In our 20s and 30s we all know that one person who is really good at toxic and drama-free living. No patience for the bullsh*t that clouds the rest of our every day relationships. No he said/she said, did you knows or innuendos. Straight shooters. No time for the let me tell you… They live in a Drama Free Zone.
Gosh I envied those people.
Not that I caused drama during my young adult life. I truly didn’t. Anyone who knows me knows I kept my head to the ground. I focused on taking care of my sons, family, career and charitable works. I am both a Mother and a Mentor, I wanted to have a reputation for bringing good things to fruition.
I am a nurturer. I live to serve others.
As I hadn’t yet fully embraced my personal boundaries, drama and toxicity followed me like a magnet. My hopes for living in a Drama Free Zone went out the window.
I was and still am a good listener and as a result people brought me their tales of woe, the lethal visitors. Being the nurturing person I am and not fully understanding the mistake I was making, I listened. Sometimes I made the ultimate mistake and advised.
Why didn’t I just jump into the ocean with a rock tied around my ankles instead???
When you advise a lethal visitor, you open up the door for more lethal visitors. A vicious cycle that just won’t stop. I was not only NOT in a Drama Free Zone, I was the Mayor of Dramaville.
I would sit in a room of people and know that half of them couldn’t stand the other half. One of the lethal visitors would follow me around, recounting the sins of everyone in the room.
Let he who has not sinned cast the first stone…
Drama and toxicity are exhausting. Mentally, emotionally and physically. I dreaded being around certain people because I knew, at the end of the night my head would be reeling from all the spin-doctoring and slander. I thought I was doing the right thing by being there for them.

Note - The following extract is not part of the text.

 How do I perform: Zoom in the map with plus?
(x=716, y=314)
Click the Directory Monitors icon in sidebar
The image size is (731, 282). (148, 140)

All I was doing was chasing toxic.
I learned a valuable lesson in my 40s, I didn’t want that type of mental hopscotch anymore, with ANYONE – family or friend. I resigned my position as the Mayor of Dramaville and discovered the true value in my personal boundaries.
I began the process of elimination. If you didn’t love me or those that I loved, you had to go. A few went, some are still going. It’s not easy process to evict a lethal visitor. Even harder if they’re in your family. However what has to be done, has to be done, no matter what the relationship.
Like squatters in an abandoned building. Lethal visitors set up camp and it’s a struggle to get them out.
As we go into our 50s, we deserve to surround ourselves with people we respect and who respect our boundaries in return. We shouldn’t expect full reciprocity in all things, but someone that makes you smile versus cringe is a pretty good start.